* Data:
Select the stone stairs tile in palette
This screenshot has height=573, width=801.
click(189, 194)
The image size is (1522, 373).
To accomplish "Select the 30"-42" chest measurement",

* Goal of the exercise: Can you turn the records above into a numbered list, leaving out any blank lines?

* Problem solution:
1. Select the stone stairs tile in palette
2. This screenshot has height=573, width=801.
3. click(189, 194)
4. The image size is (1522, 373).
5. To accomplish "Select the 30"-42" chest measurement",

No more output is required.